(BRANO FORNITO)
========================

La chiamata torinese alla mobilitazione contro l’ingresso delle associazioni cattoliche nei consultori ha trovato risposta là dove più che altrove il problema appare grave: nelle regioni del centro Italia ormai quasi completamente in mano alla destra: l’Umbria, le Marche e l’Abruzzo, la prima guidata dalla Lega e le altre due da Fratelli d’Italia. Il partito di Matteo Salvini, peraltro, in tutte e tre queste regioni esprime l’assessore alla Sanità, con tutto quello che ne consegue.

La giornata di ieri è cominciata con dei presidi dell’Udi (Unione donne in Italia), con il supporto della Cgil, davanti ai consultori di Perugia, Terni e Città di Castello.

In Umbria, la giunta guidata da Donatella Tesei sta lavorando a una legge regionale per consentire alle associazioni antiabortiste di entrare nei consultori pubblici per fare la loro propaganda, andando all’attacco della natura laica del sistema dei servizi sanitari e sociali della Regione.

========================

(VOCI ESTRATTE)
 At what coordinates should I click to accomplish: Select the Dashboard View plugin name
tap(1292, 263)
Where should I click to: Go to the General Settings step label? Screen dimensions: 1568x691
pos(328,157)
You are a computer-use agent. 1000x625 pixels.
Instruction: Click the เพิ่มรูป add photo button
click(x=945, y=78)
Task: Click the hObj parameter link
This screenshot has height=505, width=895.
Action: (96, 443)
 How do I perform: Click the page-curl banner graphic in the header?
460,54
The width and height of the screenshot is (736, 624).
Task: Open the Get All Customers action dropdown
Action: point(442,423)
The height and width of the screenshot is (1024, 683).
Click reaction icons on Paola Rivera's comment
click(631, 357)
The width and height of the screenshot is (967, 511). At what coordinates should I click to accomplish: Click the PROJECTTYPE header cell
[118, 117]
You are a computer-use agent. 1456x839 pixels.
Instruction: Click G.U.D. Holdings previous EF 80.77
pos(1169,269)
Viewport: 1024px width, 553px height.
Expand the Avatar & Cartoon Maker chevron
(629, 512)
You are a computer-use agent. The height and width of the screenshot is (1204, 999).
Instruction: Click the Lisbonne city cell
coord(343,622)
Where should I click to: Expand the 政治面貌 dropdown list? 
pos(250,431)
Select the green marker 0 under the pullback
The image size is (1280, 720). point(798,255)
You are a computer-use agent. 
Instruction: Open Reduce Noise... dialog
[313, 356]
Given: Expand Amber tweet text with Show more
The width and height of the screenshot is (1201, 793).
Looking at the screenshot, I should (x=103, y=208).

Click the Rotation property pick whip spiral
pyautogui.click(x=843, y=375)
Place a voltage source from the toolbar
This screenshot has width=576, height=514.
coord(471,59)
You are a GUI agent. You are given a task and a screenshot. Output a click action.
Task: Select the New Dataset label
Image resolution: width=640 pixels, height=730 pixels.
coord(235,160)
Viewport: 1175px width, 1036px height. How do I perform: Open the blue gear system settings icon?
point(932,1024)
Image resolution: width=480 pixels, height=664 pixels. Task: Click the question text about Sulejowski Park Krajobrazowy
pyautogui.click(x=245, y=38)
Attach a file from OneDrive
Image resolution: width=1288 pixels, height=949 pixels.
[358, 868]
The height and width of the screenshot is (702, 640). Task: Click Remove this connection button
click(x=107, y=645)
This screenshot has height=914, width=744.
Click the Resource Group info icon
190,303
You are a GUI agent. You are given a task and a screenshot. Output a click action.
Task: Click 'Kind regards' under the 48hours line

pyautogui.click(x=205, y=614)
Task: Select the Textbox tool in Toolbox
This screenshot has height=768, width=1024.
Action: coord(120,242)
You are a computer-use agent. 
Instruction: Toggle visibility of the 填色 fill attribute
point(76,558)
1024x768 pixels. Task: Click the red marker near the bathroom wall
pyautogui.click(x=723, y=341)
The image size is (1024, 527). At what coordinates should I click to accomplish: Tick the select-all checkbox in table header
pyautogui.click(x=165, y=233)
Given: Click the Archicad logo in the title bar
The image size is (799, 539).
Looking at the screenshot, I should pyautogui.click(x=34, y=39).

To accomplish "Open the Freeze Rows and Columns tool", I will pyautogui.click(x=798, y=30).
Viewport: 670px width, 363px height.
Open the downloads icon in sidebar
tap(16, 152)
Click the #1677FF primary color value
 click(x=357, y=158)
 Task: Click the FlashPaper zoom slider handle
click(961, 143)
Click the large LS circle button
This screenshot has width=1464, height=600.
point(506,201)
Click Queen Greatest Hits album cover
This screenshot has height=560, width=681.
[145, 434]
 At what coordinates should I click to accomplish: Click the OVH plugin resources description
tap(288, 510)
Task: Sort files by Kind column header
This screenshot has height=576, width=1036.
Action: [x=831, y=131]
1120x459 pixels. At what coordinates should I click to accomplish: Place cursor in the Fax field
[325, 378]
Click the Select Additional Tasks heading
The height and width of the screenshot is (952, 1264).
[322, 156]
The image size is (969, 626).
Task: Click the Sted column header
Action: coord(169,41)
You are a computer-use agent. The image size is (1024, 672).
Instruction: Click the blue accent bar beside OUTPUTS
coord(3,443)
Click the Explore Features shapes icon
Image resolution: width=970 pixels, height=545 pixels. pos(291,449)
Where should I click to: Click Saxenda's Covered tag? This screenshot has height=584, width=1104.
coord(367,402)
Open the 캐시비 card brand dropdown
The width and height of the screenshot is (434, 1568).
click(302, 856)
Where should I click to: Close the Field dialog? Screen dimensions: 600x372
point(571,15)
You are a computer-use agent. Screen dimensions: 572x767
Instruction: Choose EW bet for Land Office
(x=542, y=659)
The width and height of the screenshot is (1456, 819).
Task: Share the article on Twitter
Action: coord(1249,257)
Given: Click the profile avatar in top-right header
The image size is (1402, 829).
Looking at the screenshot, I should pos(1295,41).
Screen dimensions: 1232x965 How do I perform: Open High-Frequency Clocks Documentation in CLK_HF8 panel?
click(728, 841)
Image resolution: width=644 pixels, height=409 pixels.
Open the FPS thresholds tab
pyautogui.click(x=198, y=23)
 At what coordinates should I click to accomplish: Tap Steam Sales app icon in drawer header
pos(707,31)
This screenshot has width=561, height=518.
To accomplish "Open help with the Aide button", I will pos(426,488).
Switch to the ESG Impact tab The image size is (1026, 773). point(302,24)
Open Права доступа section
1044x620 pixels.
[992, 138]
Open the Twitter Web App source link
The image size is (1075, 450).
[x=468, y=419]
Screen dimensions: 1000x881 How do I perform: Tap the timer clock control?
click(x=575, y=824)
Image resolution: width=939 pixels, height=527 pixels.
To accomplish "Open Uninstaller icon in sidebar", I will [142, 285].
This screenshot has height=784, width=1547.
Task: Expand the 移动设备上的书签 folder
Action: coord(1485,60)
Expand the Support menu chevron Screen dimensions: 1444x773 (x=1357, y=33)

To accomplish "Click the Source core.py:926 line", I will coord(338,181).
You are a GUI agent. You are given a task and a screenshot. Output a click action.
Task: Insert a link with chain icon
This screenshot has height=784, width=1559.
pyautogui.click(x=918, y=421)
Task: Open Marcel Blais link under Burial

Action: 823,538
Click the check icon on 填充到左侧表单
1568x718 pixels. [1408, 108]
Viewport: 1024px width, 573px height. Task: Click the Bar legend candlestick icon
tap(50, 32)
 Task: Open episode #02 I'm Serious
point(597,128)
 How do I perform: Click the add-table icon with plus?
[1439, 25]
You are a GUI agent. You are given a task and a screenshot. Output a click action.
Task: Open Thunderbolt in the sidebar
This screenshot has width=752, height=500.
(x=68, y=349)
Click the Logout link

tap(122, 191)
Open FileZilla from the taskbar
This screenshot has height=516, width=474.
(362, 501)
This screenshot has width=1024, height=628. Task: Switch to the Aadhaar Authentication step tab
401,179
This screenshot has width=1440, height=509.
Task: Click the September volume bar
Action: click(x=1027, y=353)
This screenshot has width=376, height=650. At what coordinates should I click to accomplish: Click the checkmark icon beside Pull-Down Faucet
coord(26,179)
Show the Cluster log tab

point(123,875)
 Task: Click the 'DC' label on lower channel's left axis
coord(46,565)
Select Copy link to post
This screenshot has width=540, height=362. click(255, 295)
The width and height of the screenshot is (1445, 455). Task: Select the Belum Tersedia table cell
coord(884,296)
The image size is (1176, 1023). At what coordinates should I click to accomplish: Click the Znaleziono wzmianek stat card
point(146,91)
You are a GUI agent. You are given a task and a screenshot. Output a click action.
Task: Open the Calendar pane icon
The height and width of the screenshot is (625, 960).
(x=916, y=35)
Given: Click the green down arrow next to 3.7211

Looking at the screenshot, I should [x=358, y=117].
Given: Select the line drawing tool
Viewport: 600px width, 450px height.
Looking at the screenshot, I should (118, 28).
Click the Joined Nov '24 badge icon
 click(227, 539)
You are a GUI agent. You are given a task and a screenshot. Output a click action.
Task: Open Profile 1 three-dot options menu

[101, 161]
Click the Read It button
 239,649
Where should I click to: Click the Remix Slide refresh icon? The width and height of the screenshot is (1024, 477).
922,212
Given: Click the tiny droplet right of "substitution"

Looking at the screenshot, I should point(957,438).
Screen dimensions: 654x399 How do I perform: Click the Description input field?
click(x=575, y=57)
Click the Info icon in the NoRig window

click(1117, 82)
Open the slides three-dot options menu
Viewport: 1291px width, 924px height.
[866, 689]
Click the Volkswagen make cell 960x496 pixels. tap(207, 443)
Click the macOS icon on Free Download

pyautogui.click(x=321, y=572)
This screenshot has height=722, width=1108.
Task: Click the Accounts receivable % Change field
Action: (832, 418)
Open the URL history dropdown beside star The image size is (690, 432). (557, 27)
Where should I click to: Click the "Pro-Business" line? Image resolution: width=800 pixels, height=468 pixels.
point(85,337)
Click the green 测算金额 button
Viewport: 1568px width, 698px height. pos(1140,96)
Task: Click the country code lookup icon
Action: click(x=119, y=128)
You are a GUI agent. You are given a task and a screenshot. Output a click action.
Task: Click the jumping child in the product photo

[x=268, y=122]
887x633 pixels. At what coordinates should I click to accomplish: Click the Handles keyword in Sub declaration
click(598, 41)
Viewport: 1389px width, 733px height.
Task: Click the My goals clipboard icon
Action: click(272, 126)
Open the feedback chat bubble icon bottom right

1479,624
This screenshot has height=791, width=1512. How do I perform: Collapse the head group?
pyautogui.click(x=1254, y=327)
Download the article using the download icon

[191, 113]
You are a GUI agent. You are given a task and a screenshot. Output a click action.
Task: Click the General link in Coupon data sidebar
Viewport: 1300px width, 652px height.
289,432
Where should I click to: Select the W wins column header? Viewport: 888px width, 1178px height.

========================

(DESCRIZIONE DEL PROBLEMA)
Prosegui il brano sulla mobilitazione contro l'ingresso delle associazioni cattoliche nei consultori, ripartendo subito dopo la sua ultima frase.

(SEZIONE RISPOSTA)
Non solo, nei piani della Regione c’è anche la chiusura del Centro Antiviolenza residenziale di Perugia, che in pochi anni ha ospitato oltre mille tra donne e minori. L’ultima nota, quasi di colore, riguarda la decisione del Comune di Foligno di istituire una giornata «per la sanità della vita nascente», senza ovviamente prendere in considerazione le donne e il loro corpo.

«Si tratta di un attacco ai fondamenti della legge 194 – dicono le donne delle Cgil di Perugia e dell’Umbria sulla situazione della loro regione -, un attacco diretto al principio di autodeterminazione delle donne, che punta ad azzerare decenni di lotte e impegno».

La giornata di protesta è proseguita online, nel pomeriggio, con l’iniziativa «La Lega non ci lega. Indietro non si torna» organizzata dalla Rete Umbra per l’Autodeterminazione.

«I consultori non possono limitarsi a garantire percorsi di accompagnamento alla nascita, o la cura di sintomatologie – sostengono gli organizzatori -, ma dovrebbero promuovere la salute sessuale e riproduttiva di tutte le donne e le soggettività lgbtqi+, di tutte le età, l’educazione sessuale, la contraccezione gratuita e l’accesso all’aborto farmacologico». All’incontro hanno partecipato, tra gli altri, associazioni femministe delle Marche e dell’Abruzzo.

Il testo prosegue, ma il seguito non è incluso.